I’ve never quite understood that part.
He’s the one who messed up.
He’s the one who was making out with another girl within hours of getting in my pants for the first time.
Me: the wronged.
Him: the wronger.
But it hadn’t felt that way in the motel this afternoon. It had felt like he hated me.
I take a sip of my better-than-expected chardonnay and mentally kick myself for going there with him today. The stupid Someday game had just rolled off my tongue. Apparently the past six years of heartbreak weren’t enough to erase the ten that came before that. The decade of my life where Reece wasn’t just a part of my life, he was my life. My everything.
The server comes over, asks if I want to order another glass of wine, and well, what the hell, sure I do. The restaurant is walking distance to the motel; I can stumble home if necessary.
I hold off ordering my food, figuring I might as well stretch out the dinner since I’m not exactly dying to get back to the gross motel. Plus, I can sleep in a bit tomorrow, get a later start. Our next stop is Savannah, which is hardly some several days’ grueling drive from Wilmington.
I take a deep breath and try to settle down. And even as I order myself not to, I reach out for my cell, which I’ve purposely put facedown on the table so as not to look at incoming messages.
Or rather, the messages that aren’t coming.
I’m trying really hard not to be worried about Oscar’s silence.
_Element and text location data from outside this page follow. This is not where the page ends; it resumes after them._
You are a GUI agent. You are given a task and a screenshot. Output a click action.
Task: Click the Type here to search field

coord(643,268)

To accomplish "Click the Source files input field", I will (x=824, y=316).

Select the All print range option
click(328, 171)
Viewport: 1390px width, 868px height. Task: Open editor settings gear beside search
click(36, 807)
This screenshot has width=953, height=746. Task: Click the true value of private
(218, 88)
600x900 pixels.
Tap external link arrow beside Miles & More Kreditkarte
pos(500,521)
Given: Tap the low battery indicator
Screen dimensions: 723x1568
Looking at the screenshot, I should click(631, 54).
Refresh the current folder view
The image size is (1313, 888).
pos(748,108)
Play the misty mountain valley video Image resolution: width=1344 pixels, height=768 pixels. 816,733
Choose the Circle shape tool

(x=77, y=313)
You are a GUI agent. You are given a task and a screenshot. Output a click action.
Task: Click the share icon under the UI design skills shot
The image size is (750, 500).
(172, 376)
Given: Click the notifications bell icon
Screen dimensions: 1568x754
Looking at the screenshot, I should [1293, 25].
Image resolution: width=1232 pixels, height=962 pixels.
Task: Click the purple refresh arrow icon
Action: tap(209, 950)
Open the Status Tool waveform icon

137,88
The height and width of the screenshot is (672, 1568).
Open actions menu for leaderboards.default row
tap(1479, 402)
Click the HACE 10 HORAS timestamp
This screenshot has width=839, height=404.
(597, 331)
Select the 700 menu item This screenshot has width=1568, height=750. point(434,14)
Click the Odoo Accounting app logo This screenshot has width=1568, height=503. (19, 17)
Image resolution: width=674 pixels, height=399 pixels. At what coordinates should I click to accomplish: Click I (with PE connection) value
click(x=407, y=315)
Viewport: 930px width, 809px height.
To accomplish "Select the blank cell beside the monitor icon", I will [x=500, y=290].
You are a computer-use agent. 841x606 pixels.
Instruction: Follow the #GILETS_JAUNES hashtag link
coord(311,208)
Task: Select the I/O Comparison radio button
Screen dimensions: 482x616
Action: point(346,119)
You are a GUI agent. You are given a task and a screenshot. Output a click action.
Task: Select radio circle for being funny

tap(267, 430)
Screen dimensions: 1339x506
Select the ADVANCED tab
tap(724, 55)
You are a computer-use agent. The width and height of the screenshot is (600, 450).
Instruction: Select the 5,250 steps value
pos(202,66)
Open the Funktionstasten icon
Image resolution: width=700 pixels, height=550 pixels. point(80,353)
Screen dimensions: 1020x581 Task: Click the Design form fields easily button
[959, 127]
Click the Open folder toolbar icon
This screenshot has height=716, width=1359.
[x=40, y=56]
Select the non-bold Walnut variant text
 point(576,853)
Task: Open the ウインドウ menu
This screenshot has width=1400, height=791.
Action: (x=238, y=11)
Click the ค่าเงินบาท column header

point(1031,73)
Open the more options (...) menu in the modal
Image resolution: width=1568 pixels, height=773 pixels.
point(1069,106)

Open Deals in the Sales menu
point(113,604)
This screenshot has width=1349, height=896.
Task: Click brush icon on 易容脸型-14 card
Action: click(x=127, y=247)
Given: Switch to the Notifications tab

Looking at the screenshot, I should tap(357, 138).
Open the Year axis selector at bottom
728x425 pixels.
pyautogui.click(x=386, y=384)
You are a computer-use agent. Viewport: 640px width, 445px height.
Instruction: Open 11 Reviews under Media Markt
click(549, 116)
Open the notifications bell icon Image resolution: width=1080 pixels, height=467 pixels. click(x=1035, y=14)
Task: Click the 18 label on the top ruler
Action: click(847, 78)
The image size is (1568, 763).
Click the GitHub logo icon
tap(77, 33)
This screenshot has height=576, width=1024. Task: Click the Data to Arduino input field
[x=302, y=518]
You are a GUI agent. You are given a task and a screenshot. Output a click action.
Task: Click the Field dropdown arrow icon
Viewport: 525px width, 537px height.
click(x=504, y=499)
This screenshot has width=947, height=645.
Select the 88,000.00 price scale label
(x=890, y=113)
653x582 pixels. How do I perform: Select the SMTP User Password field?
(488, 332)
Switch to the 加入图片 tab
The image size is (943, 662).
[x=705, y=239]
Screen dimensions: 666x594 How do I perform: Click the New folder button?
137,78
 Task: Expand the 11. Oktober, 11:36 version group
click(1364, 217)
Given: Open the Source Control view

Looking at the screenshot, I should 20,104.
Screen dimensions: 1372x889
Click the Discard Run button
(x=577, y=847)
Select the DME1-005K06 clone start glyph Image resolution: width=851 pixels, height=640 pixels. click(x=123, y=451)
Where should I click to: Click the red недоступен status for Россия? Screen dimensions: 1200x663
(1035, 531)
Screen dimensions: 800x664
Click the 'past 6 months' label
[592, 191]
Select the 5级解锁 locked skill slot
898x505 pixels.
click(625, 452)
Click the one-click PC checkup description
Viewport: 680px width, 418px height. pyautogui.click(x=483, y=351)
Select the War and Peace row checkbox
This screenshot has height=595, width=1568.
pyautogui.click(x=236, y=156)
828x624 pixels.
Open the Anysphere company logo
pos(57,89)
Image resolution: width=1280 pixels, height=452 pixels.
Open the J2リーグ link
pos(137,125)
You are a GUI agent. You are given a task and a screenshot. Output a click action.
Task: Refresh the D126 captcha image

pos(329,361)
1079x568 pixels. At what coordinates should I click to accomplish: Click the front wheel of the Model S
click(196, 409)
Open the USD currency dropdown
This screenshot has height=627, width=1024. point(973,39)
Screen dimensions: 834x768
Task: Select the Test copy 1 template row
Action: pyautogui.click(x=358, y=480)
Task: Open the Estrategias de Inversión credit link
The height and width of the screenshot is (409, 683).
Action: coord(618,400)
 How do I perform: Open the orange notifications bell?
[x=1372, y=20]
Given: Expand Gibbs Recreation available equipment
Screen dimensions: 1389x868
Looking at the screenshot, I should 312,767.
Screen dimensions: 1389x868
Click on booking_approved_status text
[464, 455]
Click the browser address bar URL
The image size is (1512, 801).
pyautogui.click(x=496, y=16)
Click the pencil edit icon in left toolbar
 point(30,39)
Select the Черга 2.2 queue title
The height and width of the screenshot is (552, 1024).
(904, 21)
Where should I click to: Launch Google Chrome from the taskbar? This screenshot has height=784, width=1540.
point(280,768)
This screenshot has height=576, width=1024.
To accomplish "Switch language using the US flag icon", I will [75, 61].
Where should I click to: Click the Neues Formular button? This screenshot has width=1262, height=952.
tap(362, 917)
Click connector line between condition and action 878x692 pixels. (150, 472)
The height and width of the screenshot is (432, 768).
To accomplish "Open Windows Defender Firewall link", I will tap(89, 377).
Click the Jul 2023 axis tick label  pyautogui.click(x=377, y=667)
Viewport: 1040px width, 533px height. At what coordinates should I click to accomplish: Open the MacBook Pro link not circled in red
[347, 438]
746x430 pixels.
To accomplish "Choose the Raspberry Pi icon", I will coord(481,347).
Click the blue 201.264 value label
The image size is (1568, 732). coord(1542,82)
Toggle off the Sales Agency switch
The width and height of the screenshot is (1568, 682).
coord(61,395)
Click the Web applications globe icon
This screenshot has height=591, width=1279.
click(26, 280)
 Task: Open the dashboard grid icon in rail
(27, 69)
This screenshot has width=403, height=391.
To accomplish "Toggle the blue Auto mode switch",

My boyfriend has a new restaurant—I, of all people, know the time that takes, the energy, the focus, the long hours.
Still, it hasn’t escaped my notice that the only times I’ve heard from him in the past couple weeks is when he’s responding to me. There’s no proactive communication, it’s all reactive. I say I miss him, I get a miss u 2 babe. I say I love him, I get a love u 2 babe.
Is it so much to ask that I be the one that gets to say 2 sometimes? That he tells me he misses me, unprompted?